The Pantanal, the world's largest freshwater wetland, extends through Bolivia, Paraguay and Brazil. Around ten percent of the Pantanal is in Bolivia.

Lake Titicaca, shared with Peru, is the highest navigable lake in the world and the largest lake in South America.

Bolivia's Noel Kempff Mercado National Park, on the World Heritage List, is comprised of almost four million acres of forests, savannahs and wetlands; it is where the Amazon rainforest meets dry Chiquitano forests.

The Nature Conservancy Noel Kempff Climate Action project says that within thirty years, the project is expected to avoid the release of 5.8 million tons of carbon emissions.

A large number of dinosaur footprints, dating back sixty-eight million years, can be seen in Cal Orck'o, near Sucre.

The ancient city of Tiwanaku, a World Heritage site near Lake Titicaca, may be older than generally estimated.

The Tiahuanaco (Tiwanaku) people lived around Lake Titicaca centuries before the arrival of the Incas.

The Incas conquered Bolivia in the fifteenth century.

Before the Spanish landed in the Americas, the Inca Empire stretched from Ecuador, through Peru and Bolivia, to northern Chile.

Herbal remedies, known in Bolivia since early times, include traditional medicines made with the leaf of the coca plant.

Fuerte de Samaipata, a World Heritage site, consists of pre-Hispanic residential and administrative areas overlooked by a hill covered with carvings. The sculptured rock is thought to have been a religious centre.

The Spanish conquered Bolivia in the first half of the sixteenth century.

Potosi developed into a mining town following the Spanish discovery of huge reserves of silver in "Cerro Rico", south of the hamlet. The silver from Cerro Rico provided Spain with great wealth.

In 1824 the Spanish were defeated by Antonio Jose de Sucre, a lieutenant of Simon de Bolivar (who won independence for Bolivia, Colombia, Ecuador, Panama, Peru, and Venezuela).

The Republic, established in August 1825, was named after Simon Bolivar who became the country's president.

In 1884 Bolivia lost Atacama to Chile.
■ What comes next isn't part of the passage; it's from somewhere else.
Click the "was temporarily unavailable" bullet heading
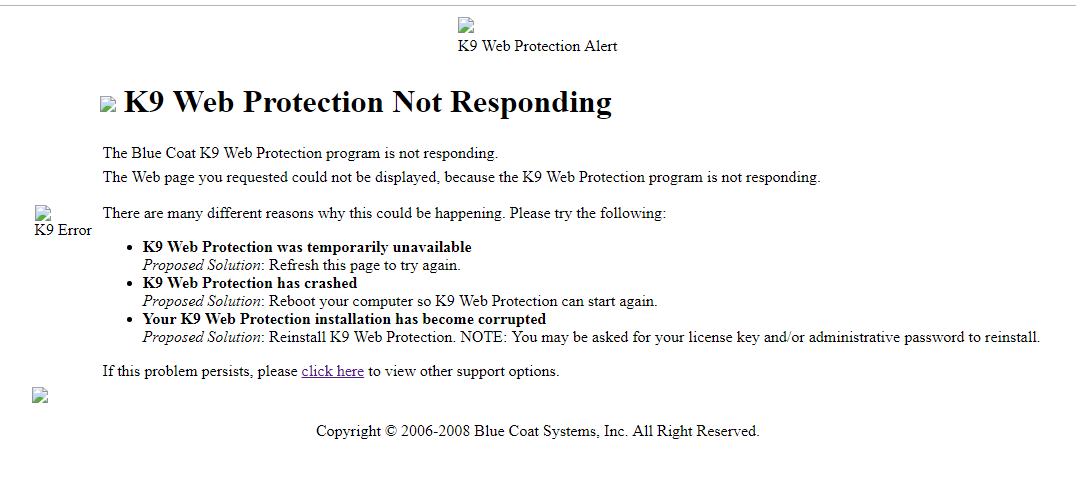Viewport: 1076px width, 502px height. [x=307, y=247]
Atacama was Bolivia's only coastal area,

During the early twentieth century, Bolivia lost territory to Brazil (1903) and to Paraguay (1935).

The Chaco War (1932-1935) with Paraguay was an attempt by Bolivia to gain access to the Atlantic coast through the Rio de la Plata river system.

The Agrarian Reform Law of 1953 gave land to the indigenous population.

Ernesto "Che" Guevara, an Argentine doctor and revolutionary soldier, was killed in Bolivia in 1967.

At the beginning of 2001 a natural disaster was declared in Bolivia after two weeks of heavy rain.

At the beginning of the twenty-first century Bolivians showed great concern over how little the country has benefited from its huge supplies of natural gas - the second largest reserve in South America.

In December 2005 Evo Morales, the socialist leader, won the presidential election. Evo Morales is the first indigenous Bolivian to become president.

Evo Morales ordered the re-nationalization of the Bolivia's oil and gas assets in May 2006.

The government declared a state of emergency in January 2007 after months of heavy rain left dozens of people dead and thousands homeless.

Earthshot prize winner Protect and Restore 2023: Accion Andina, a grassroots, community-based initiative working across South America to protect native high Andean forest ecosystems; they aim to protect and restore one million hectares of high Andean, native forest ecosystems across Argentina, Bolivia, Chile, Colombia, Ecuador, Peru and Venezuela.